The flow around an airfoil is essentially irrotational and inviscid everywhere apart from a thin boundary layer localized to its surface, and a thin wake emitted by its trailing edge. (See Sections 8.5 and 8.6.) It follows that, for the flow external to the boundary layer and wake, we can write

$${\bf v}= -\nabla\phi,$$ (9.1)

which automatically ensures that the flow is irrotational. Assuming that the flow is also incompressible, so that $\nabla\cdot{\bf v}=0$ , the velocity potential, $\phi$ , satisfies Laplace's equation: that is,

$$\nabla^{\,2}\phi = 0.$$ (9.2)

The appropriate boundary condition at the surface of the airfoil is that the normal velocity be zero. In other words, ${\bf n}\cdot\nabla\phi=0$ , where ${\bf n}$ is a unit vector normal to the surface. In general, the tangential velocity at the airfoil surface, obtained by solving $\nabla^2\phi=0$ in the external region, subject to the boundary condition ${\bf n}\cdot\nabla\phi=0$ on the surface, is non-zero.
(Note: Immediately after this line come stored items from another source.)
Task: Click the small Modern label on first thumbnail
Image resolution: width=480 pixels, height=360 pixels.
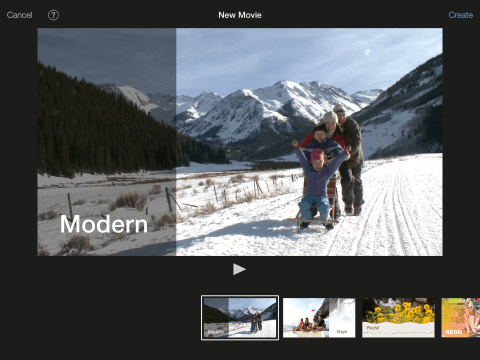Action: point(215,332)

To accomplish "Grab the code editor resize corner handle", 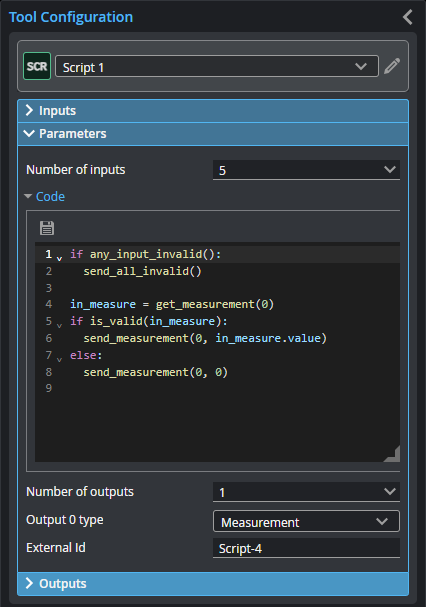I will click(392, 454).
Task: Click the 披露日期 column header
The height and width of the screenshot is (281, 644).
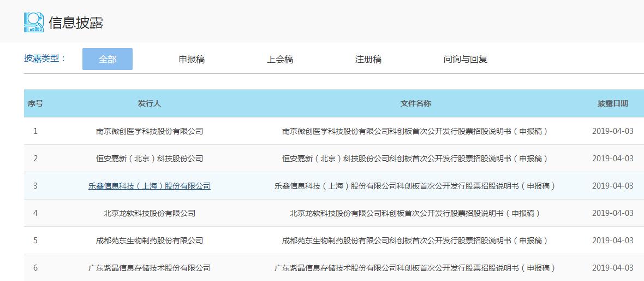Action: pyautogui.click(x=612, y=103)
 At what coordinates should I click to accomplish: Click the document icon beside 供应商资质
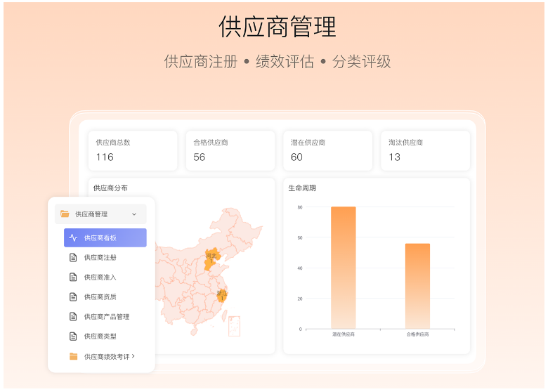point(73,297)
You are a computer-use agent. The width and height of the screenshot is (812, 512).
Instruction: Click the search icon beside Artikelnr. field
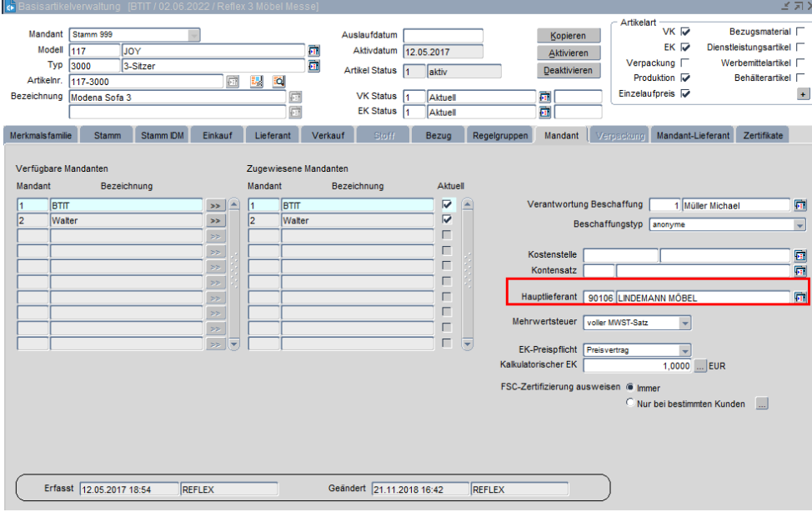(x=278, y=82)
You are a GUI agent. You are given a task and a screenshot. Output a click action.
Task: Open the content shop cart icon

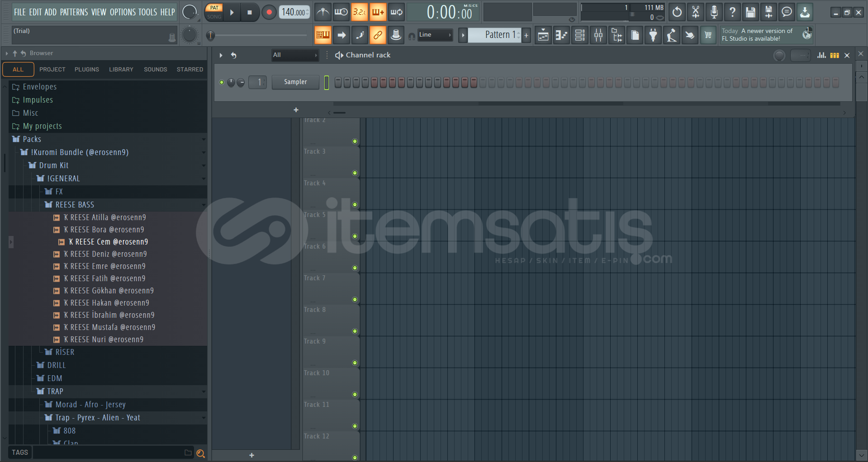pos(708,35)
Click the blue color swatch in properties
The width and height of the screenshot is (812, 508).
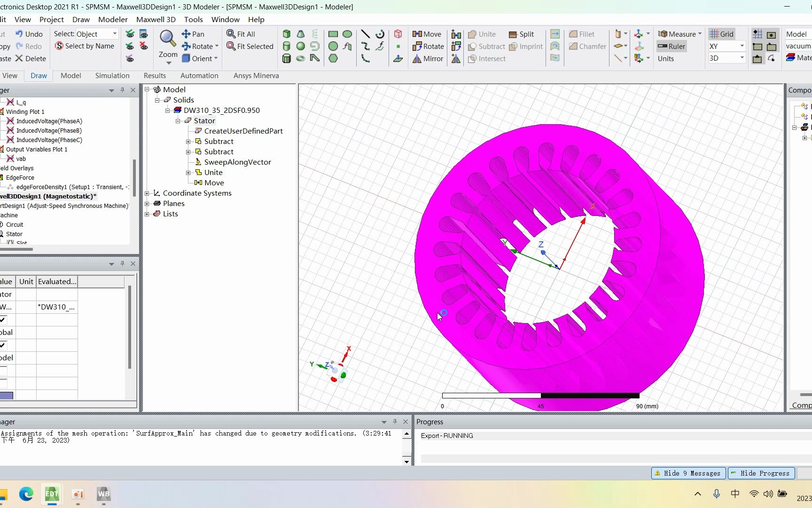pos(7,396)
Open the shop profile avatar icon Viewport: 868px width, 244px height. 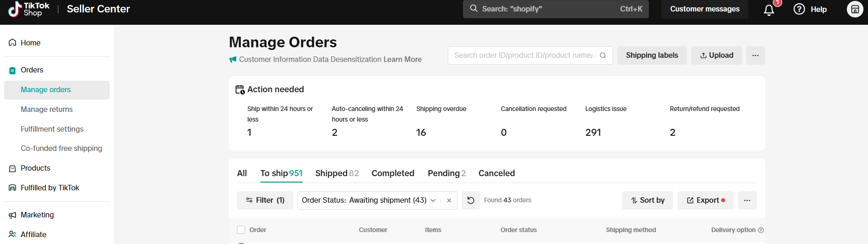855,9
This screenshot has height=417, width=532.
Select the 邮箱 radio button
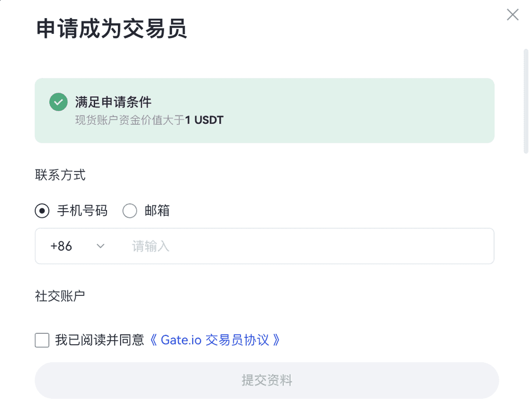[129, 211]
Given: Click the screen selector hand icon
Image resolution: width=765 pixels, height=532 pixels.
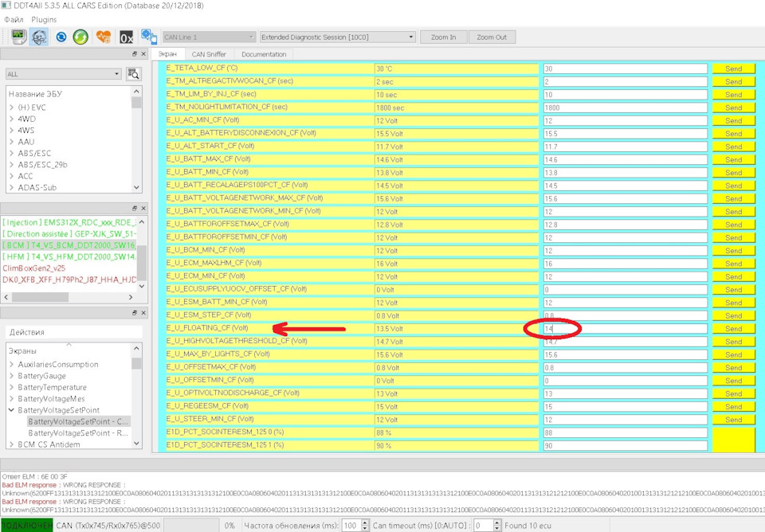Looking at the screenshot, I should click(x=148, y=37).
Of course, this is inconsistent with the no slip condition, which demands that the tangential velocity be zero at the surface. (See Section 8.2.) However, as described in the previous chapter, this inconsistency is resolved by the boundary layer, across which the tangential velocity is effectively discontinuous, being non-zero on the outer edge of the layer (where it interfaces with the irrotational flow), and zero on the inner edge (where it interfaces with the airfoil). The discontinuity in the tangential velocity across the layer implies the presence of bound vortices covering the surface of the airfoil (see Section 9.7), and also gives rise to a friction drag acting on the airfoil in the direction of the external flow. However, the magnitude of this drag scales as ${\rm Re}^{\,-1/2}$ , where ${\rm Re}$ is the Reynolds number of the wind. (See Section 8.5.) Hence, such drag becomes negligibly small in the high Reynolds number limit. In the following, we shall assume that any form drag, due to the residual separation of the boundary layer at the back of the airfoil, is also negligibly small. Moreover, for the sake of simplicity, we shall initially restrict our discussion to two-dimensional situations in which a high Reynolds number wind flows transversely around a stationary airfoil of infinite length (in the $z$ -direction) and uniform cross-section (parallel to the $x$ -$y$ plane).